Everything about the future world that Star Trek exists in feels real. Everything, from alarm clocks and ice cubes to phasers and space suits, feels as though it was created with believable technology and to serve a believable function. It was also visually stunning, with tons of delightful little touches, such as the transparent triangular strips on the crew members’ jackets to reveal the shirt color underneath, or the little streams of particles that the warp engine’s jetstream left behind. I’m sorry, I geek out over the little things.

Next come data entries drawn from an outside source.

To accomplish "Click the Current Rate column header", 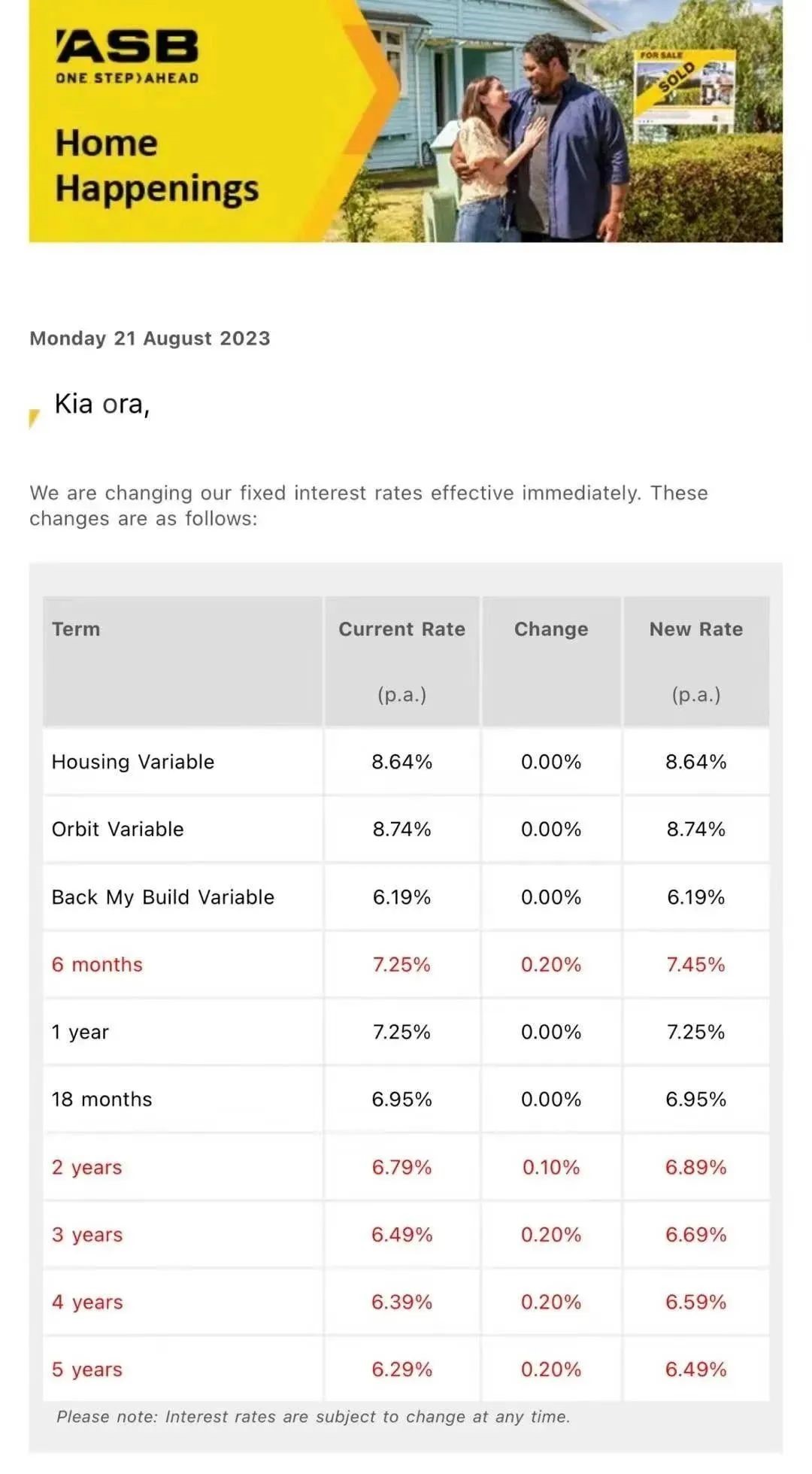I will tap(401, 629).
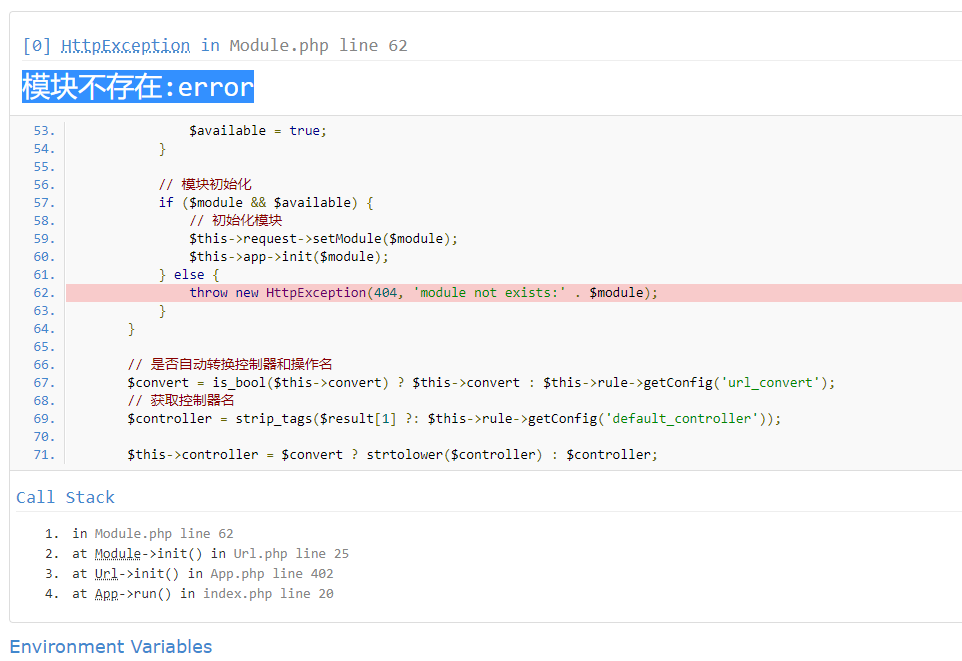Viewport: 962px width, 661px height.
Task: Click the "Call Stack" heading
Action: click(x=65, y=497)
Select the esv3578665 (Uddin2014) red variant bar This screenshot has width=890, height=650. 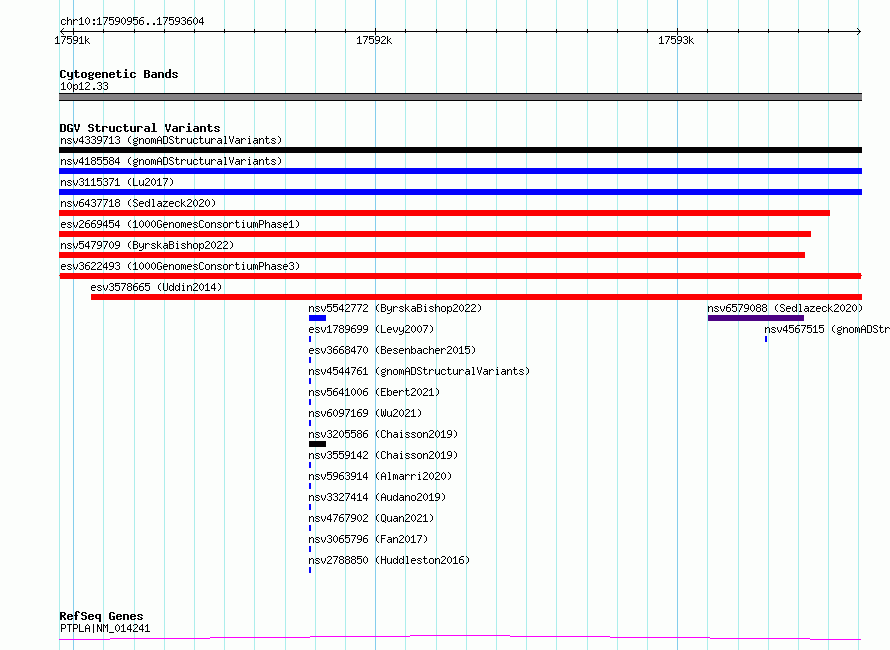(476, 297)
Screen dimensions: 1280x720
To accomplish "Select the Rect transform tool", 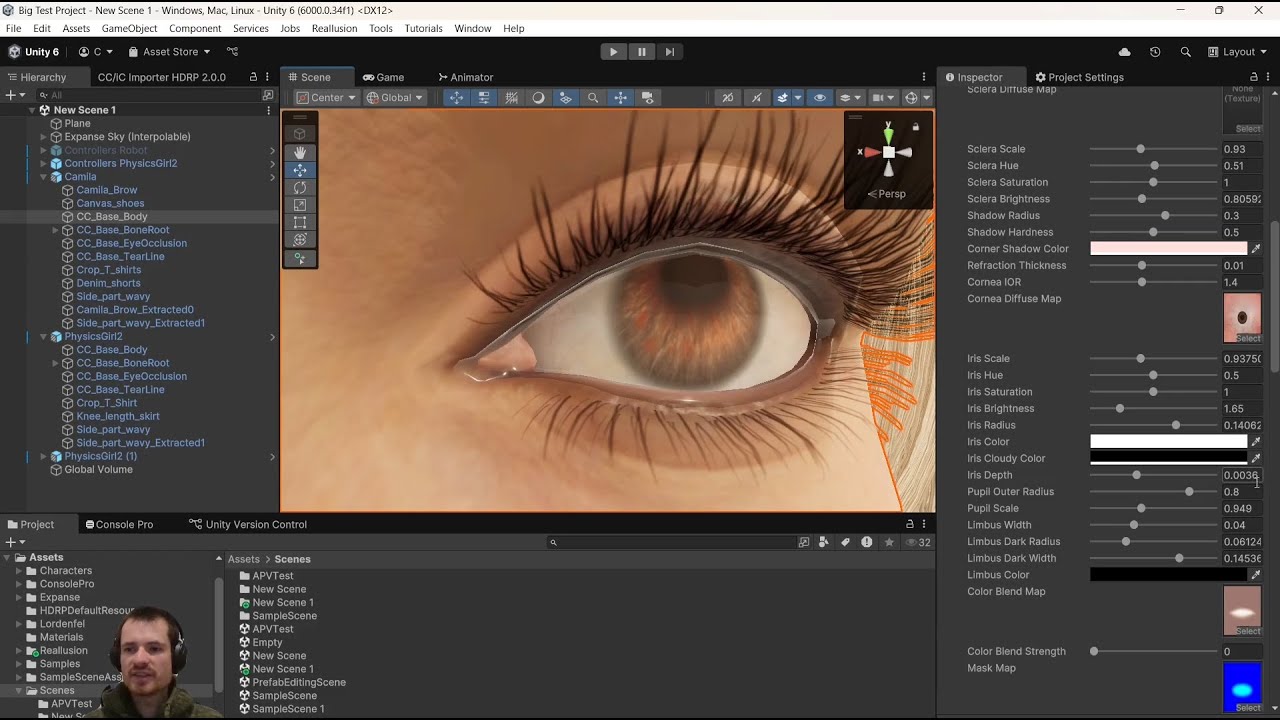I will click(299, 222).
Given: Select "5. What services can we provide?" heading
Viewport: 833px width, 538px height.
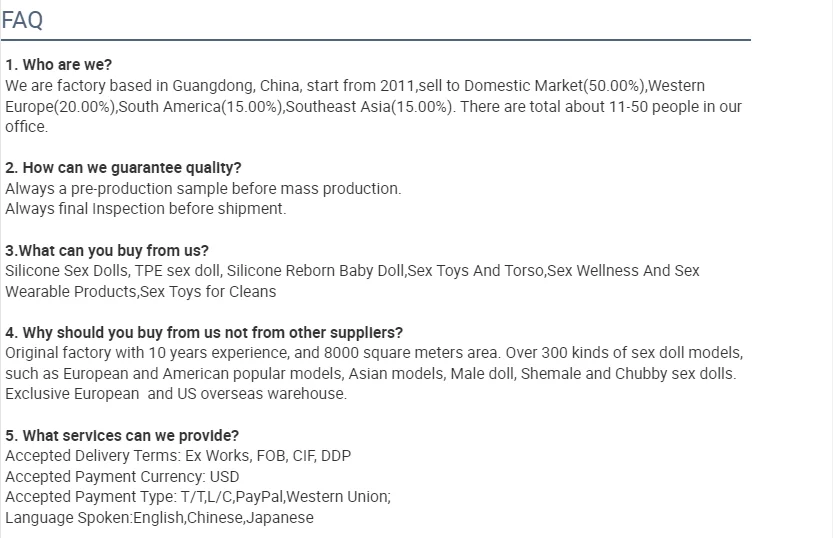Looking at the screenshot, I should coord(122,435).
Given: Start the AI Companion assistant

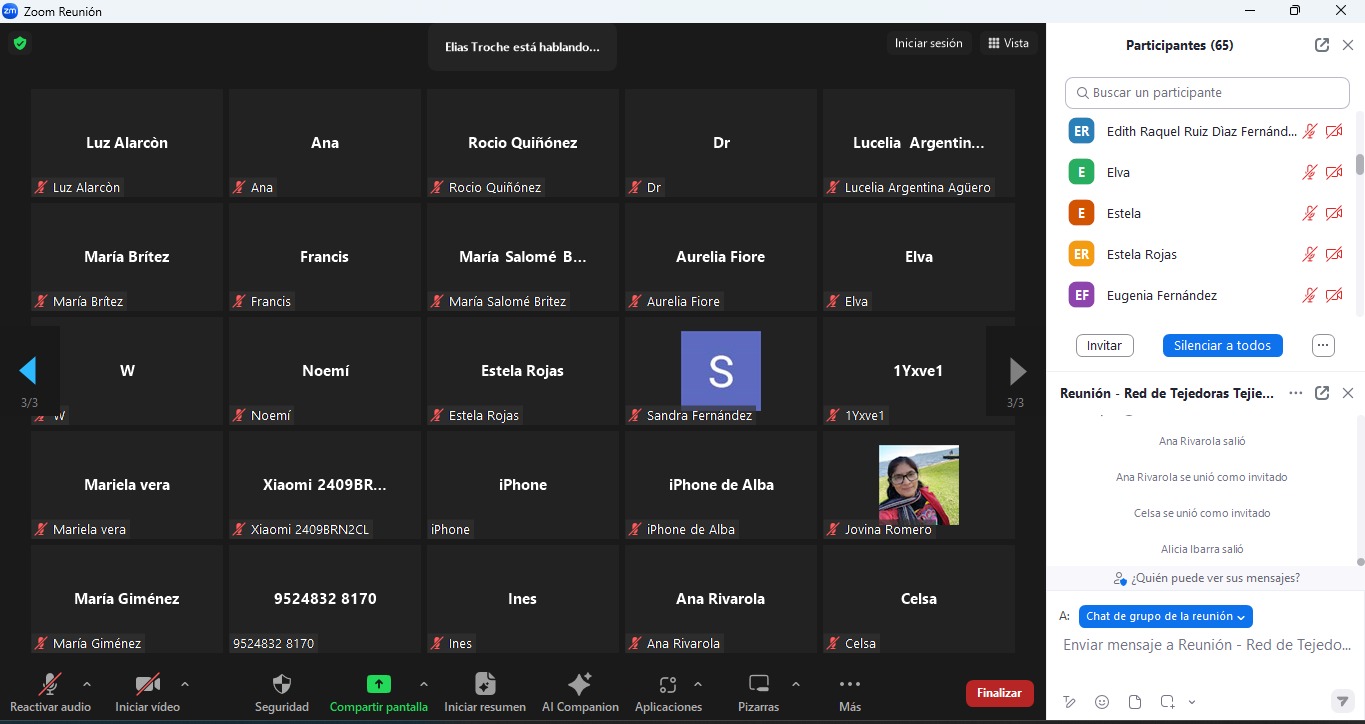Looking at the screenshot, I should pos(579,685).
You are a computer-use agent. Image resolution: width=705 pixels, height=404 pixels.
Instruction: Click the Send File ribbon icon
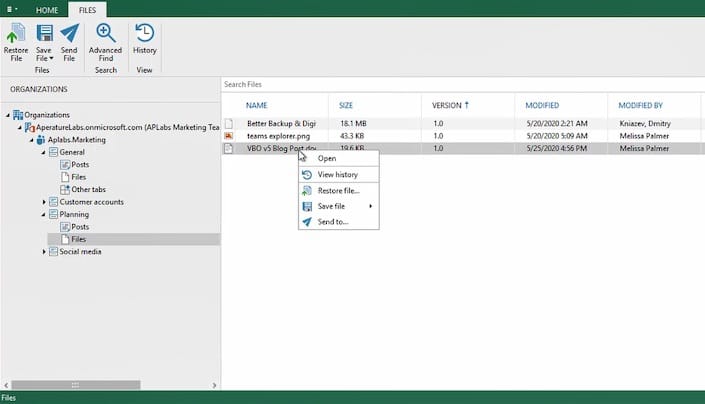click(69, 34)
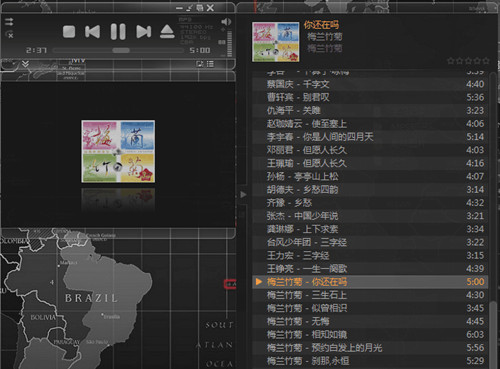500x369 pixels.
Task: Rate the song with the first star
Action: tap(451, 61)

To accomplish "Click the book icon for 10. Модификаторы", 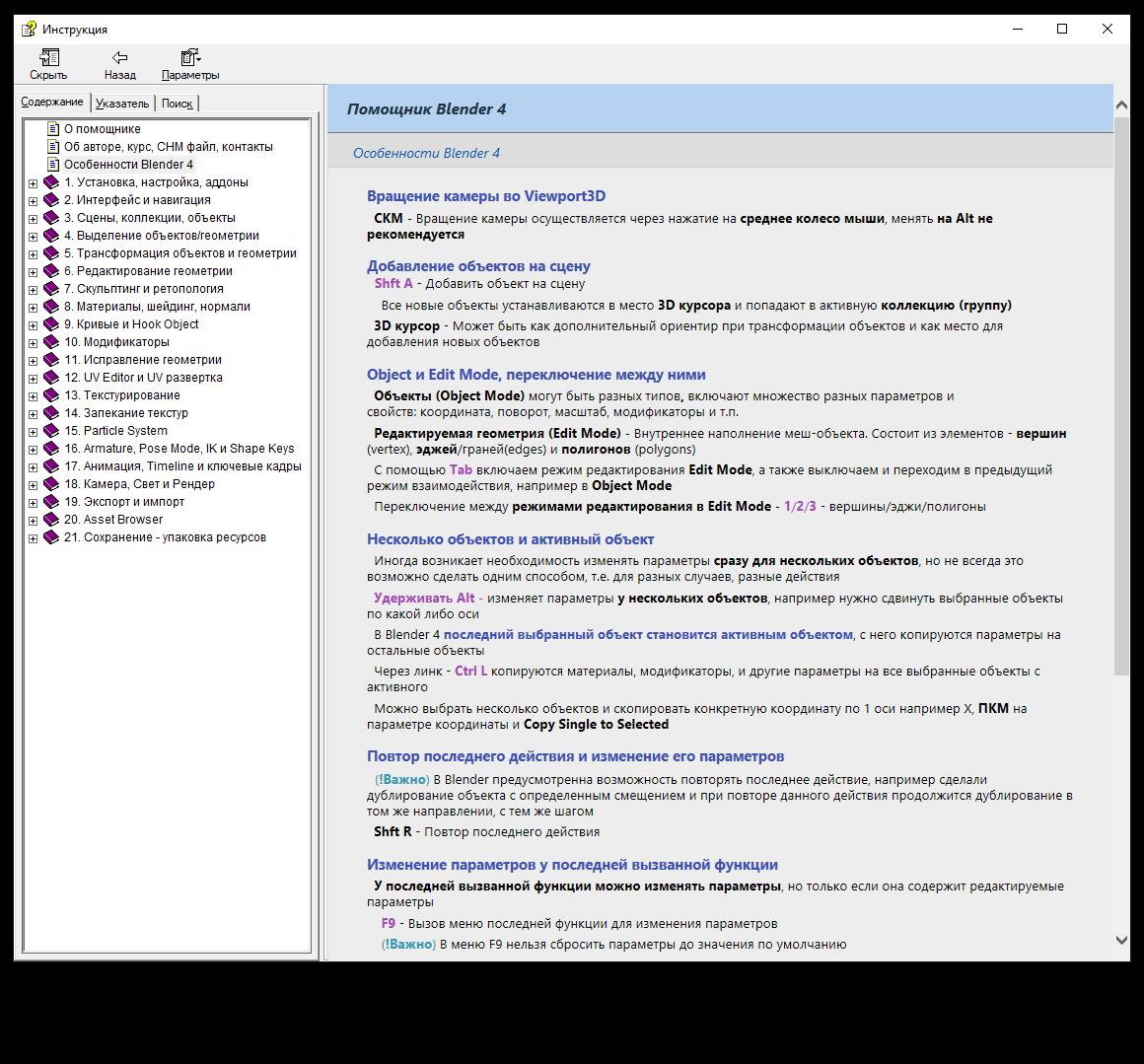I will [x=51, y=342].
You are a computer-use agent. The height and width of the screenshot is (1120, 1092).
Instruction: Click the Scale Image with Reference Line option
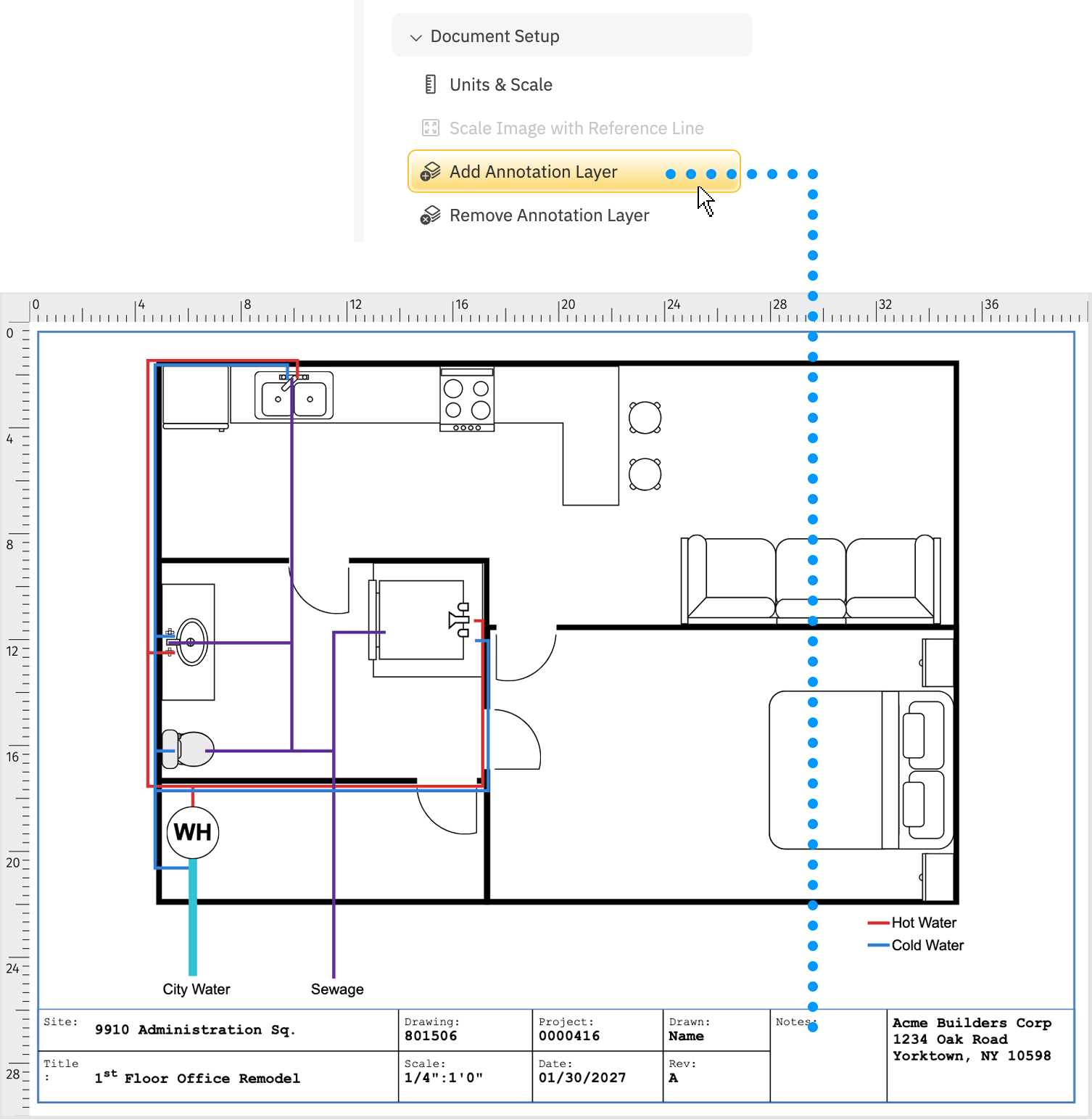click(x=576, y=128)
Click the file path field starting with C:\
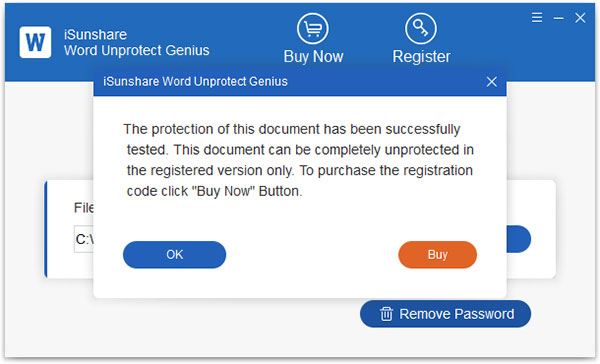600x364 pixels. (84, 239)

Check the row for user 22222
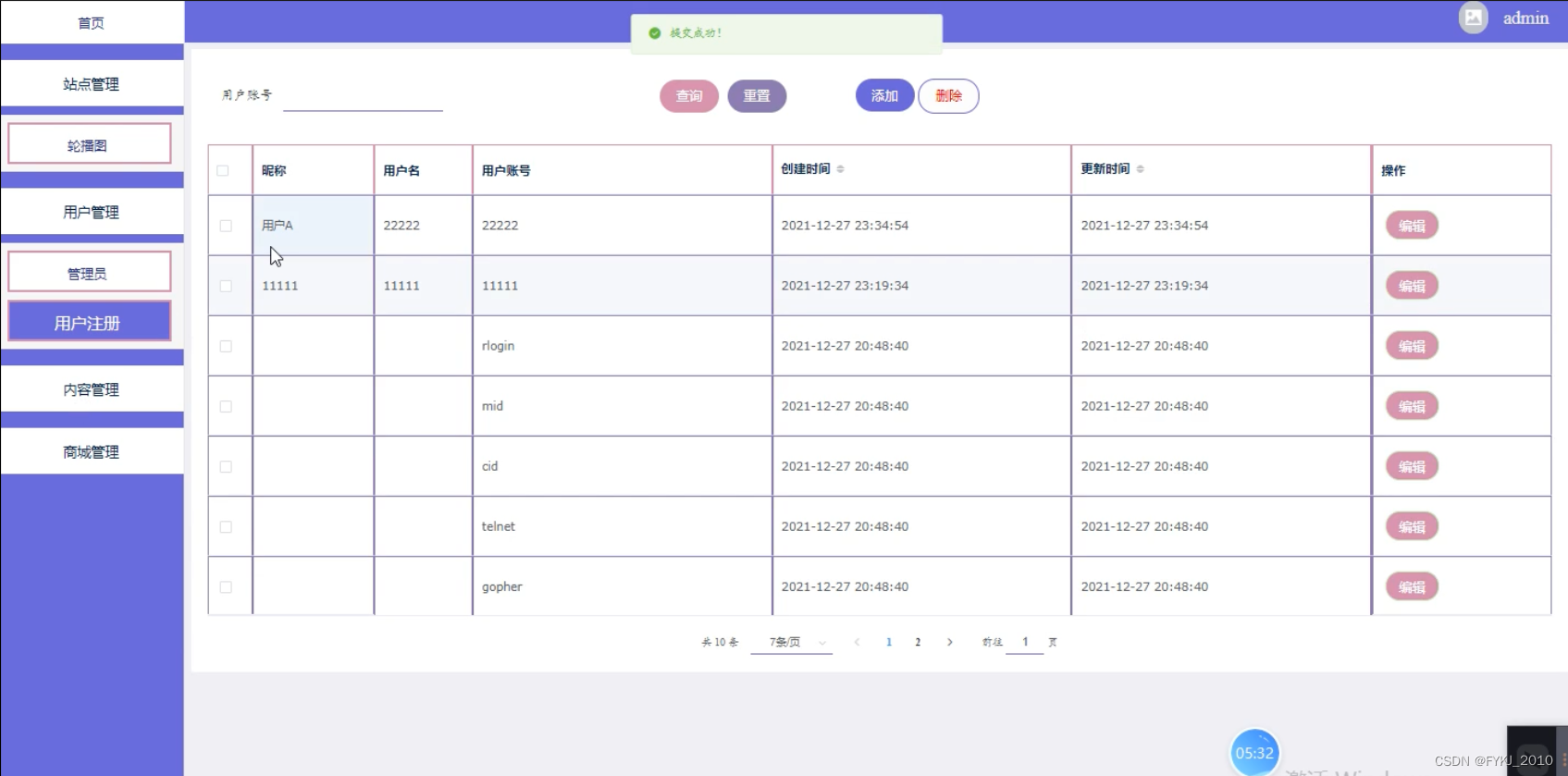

Of course, it wasn’t a perfect movie. It had its flaws. But few movies are perfect, and really, I wasn’t expecting perfection. I remember having a blast watching the film’s predecessor, Star Trek, back when it was released in 2009. That film also had its plot holes and missing character motivations, some of which are repeated here, but I didn’t mind. I went into this movie hoping to have the same good time that I had with the last one, and I was not disappointed. And probably the the thing I loved about this movie the most was its villain, John Harrison, played by Benedict Cumberbatch.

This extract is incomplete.